First off, “healthy eating” is relative. To some, healthy eating means low-fat. To others, low-carb. Or vegan, vegetarian, or all-organic. To us, our healthy diet is balance. Balance, whole foods, and frugality rule our kitchen.

IMG_6833Early morning hair and all, my sweet toddler and the egg muffins she helped prepare.

The best advice I have received concerning little ones and eating?

1) Your child will not starve themselves. When they are hungry, they WILL eat. Just because they pick at their plate one meal does not mean they won’t gobble up the next. Or maybe a week of eating like a little bird will have them ravishing your dishes the next week. Sometimes children are not hungry. Sometimes they are really hungry! If they won’t eat what you have at home right then, maybe they just aren’t that hungry. When they are hungry, they will eat what you have, so have plenty of yummy and healthy options for them to try.

2) Your child’s tastes will change frequently and that can happen on a dime. My 2-year-old does this with grapes. She will want grapes for a week straight, and then want nothing to do with them for a month (or more). Your child’s favorite might not be their favorite one day, or they might just need a break. That does not mean you have to stop trying to offer it. They may want it someday again. This also goes for foods they refuse once. Try again in a few weeks. They may find out they love it.

3) Don’t feed children food that doesn’t taste good (or force them to eat something you know they don’t like). This is kind of common sense. Would you eat it? If not, why are you feeding it to your child? (In my mind I always think of plain ol’ rice cereal. Yuck.) Now if your child likes a taste that you don’t prefer, that is one thing. But feeding them something that just looks uneatable is silly. Children want to enjoy their food, too. (And enjoyment just may aid in proper digestion!)
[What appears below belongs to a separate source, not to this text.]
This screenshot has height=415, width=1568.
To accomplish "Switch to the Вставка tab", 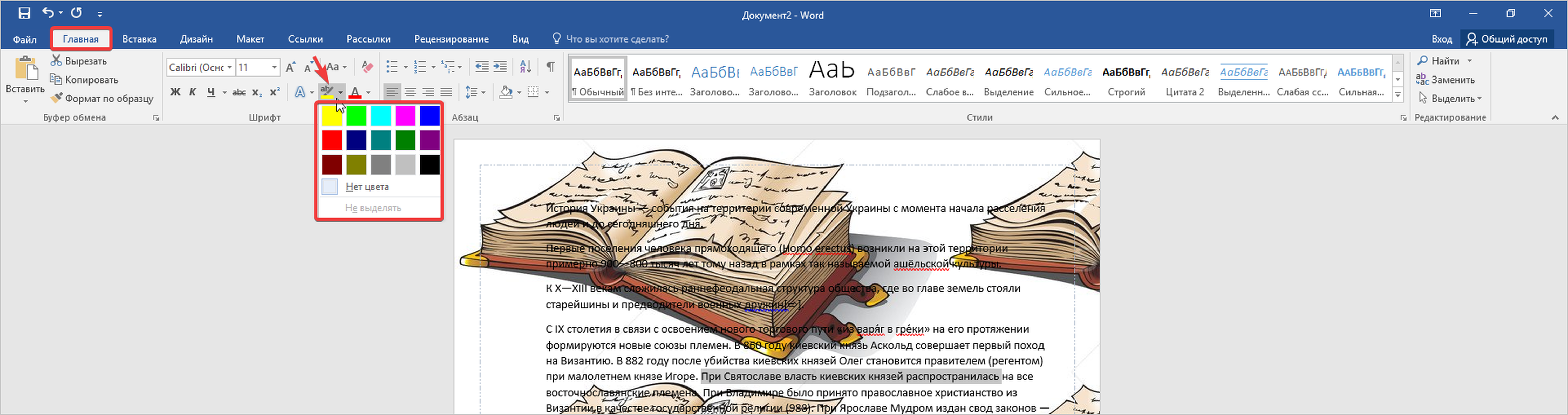I will click(x=139, y=39).
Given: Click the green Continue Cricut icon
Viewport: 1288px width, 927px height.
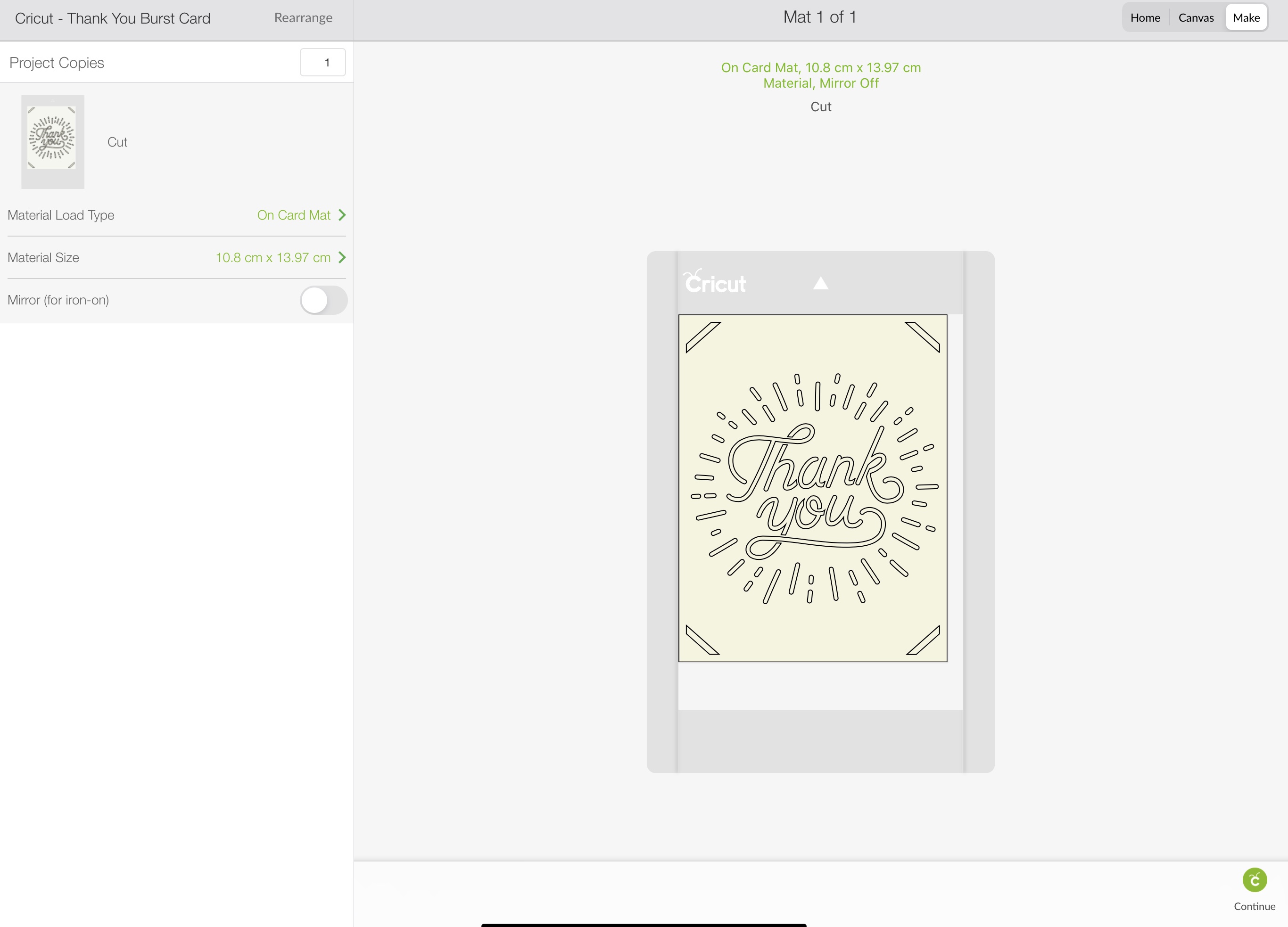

4) Get your child cooking with you. Get them messy if it is possible. Let them take part in the fixing of the meal. There is so much to talk about concerning food with your child, and the more they know the more they will be interested in trying it out.

5) Don’t deny food. Keep healthy food in your home to snack on. If you little ones are hungry at four and want a snack, give them a healthy snack. If their dinner is at five and they don’t eat as much, it is okay because they ate when they were hungry and they still ate good food. In doing so you are teaching them to eat when they are hungry, and to stop when they are full. If the only options they have at home are healthy ones, there is no reason not to let them eat when they are hungry… and little ones are hungry a lot!

6) Sit your child down to eat. Better yet- eat with your child. Show them how to eat and what to eat. (If you don’t eat a balanced diet, how can you expect your child to?) Show them how to properly hold utensils, cut meat, or fold a napkin. Let them see you enjoying food- they will want to try it out as well. As an added bonus, this special time can be used to talk and enjoy one another.

Decide what is healthy eating for your family. Open your child’s eyes to enjoying food and watch them flourish.